Gazprom i RWE uzgodniły w ostatnim tygodniu, że dadzą sobie jeszcze kilka miesięcy na rozmowy i analizy opłacalności przedsięwzięcia. Gazprom chce lepiej się przyjrzeć sytuacji na energetycznym rynku Niemiec – poinformowała agencja Bloomberg.
– Trudno o strategiczną logikę w zaangażowaniu Gazpromu w niemiecki biznes energetyczny. Wśród europejskich producentów energii panuje ogromna konkurencja. Nawet lider na rynku niemieckim, koncern E.ON, osiąga tylko przeciętne zyski – ocenia Derek Weaving, analityk rosyjskiego banku inwestycyjnego Renaissance Capital.
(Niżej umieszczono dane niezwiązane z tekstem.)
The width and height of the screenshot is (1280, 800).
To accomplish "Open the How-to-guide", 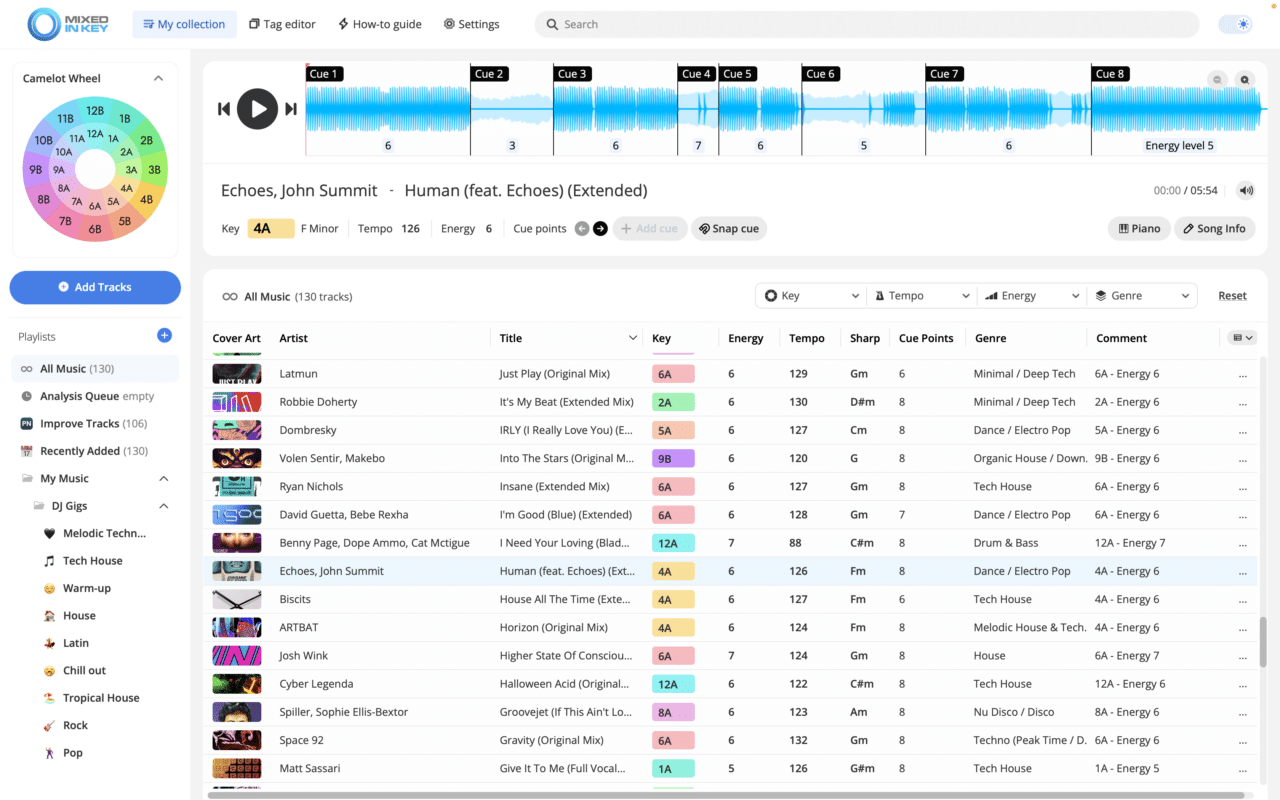I will click(x=379, y=23).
W lipcu Gazprom i RWE podpisały w Rzymie memorandum o partnerstwie strategicznym. „Dokument potwierdza zamiary obu stron zakończenia komercyjnych negocjacji z pozytywnym rezultatem. By to osiągnąć, Gazprom i RWE zaczynają konsultacje o joint venture, w którym znajdą się działające lub nowe elektrownie pracujące na gazie ziemnym i węglu w Niemczech, Wielkiej Brytanii i Beneluksie" – głosił opublikowany wtedy komunikat Gazpromu.
Prezes RWE Jurgen Grossmann wyjaśnił, że dzięki memorandum koncern ma zagwarantowane „niezawodne dostawy gazu po konkurencyjnych cenach". Prezes Aleksiej Miller zapowiedział, że dokument daje RWE na trzy miesiące „ekskluzywne prawo na prowadzenie negocjacji z Gazpromem o realizacji energetycznych projektów w wymienionych krajach".
Trzy miesiące dawno minęły, a wspólna spółka nie powstała. RWE szuka sposobów na ograniczenie kosztów po rządowej decyzji wymuszającej zamknięcie do 2022 roku wszystkich elektrowni jądrowych. Współpraca z bogatym Gazpromem byłaby Niemcom na rękę.